▸ UIT TE VOEREN OPDRACHTEN:
**1.** Geef voor elke uitspraak aan of die klopt met de beschikking van de Rechtbank Gelderland, met ja of nee en de doorslaggevende woorden letterlijk geciteerd: (a) De zittingsplaats is Nijmegen. (b) De verzoekende partij wordt bijgestaan door mr. A.M. Stalmeier. (c) De grosse gaat naar mr. Hoving.
**2.** Vul de beschikking van de Rechtbank Gelderland aan met het gedeelte dat na de laatste getoonde zin volgt.

▸ BRONTEKST:
# # # # #

Uitspraak Nº 8026945. Rechtbank Gelderland, 2020-01-03

ECLIECLI:NL:RBGEL:2020:85
Docket Number8026945
Date03 Enero 2020
CourtRechtbank Gelderland (Neederland)

beschikking

RECHTBANK GELDERLAND

Team kanton en handelsrecht

Zittingsplaats Nijmegen

Zaakgegevens 8026945 \ HA VERZ 19-65

Grosse aan : mr. Stalmeier

Afschrift aan : mr. Hoving

Verzonden d.d.

beschikking van 3 januari 2020

in de zaak van

de stichting, Stichting Katholieke Universiteit (betreffende het Radboud Universitair Medisch Centrum),

gevestigd te Nijmegen,

verzoekende partij,

gemachtigde: mr. H.A. Hoving ,

en

[verwerende partij] ,

wonende te [woonplaats] ,

verwerende partij,

gemachtigde: mr. A.M. Stalmeier.

Partijen worden hierna Radboudumc en [verwerende partij] genoemd.

# # # # #

▸ VERZAMELDE GEGEVENS:
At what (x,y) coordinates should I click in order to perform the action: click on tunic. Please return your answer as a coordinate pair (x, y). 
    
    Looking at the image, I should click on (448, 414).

# # # # #

▸ UITWERKINGEN:
**1.**
(a) Ja: "Zittingsplaats Nijmegen".
(b) Nee: "verzoekende partij, gemachtigde: mr. H.A. Hoving".
(c) Nee: "Grosse aan : mr. Stalmeier".

**2.**
1 De procedure
1.1

Het verloop van de procedure blijkt uit:

- het verzoekschrift met producties 1 t/m 39 ter griffie ingekomen op 30 augustus 2019

- het verweerschrift met producties 1 t/m 36 ter griffie ingekomen op 18 november 2019

- de brief van mr. Hoving d.d. 21 november 2019 met producties 40 t/m 45

- de herziene versie van het verweerschrift d.d. 22 november 2019 met toevoeging van de randnummers 245, 248, 249, 250, 253 en 254

- de brief van mr. Stalmeier d.d. 22 november 2019 met producties 37 t/m 39

- de brief van mr. Stalmeier d.d. 25 november 2019

- de aantekeningen van de griffier van de mondelinge behandeling van 29 november 2019 waaraan gehecht de pleitnotities van beide gemachtigden

1.2

Ten slotte is beschikking bepaald.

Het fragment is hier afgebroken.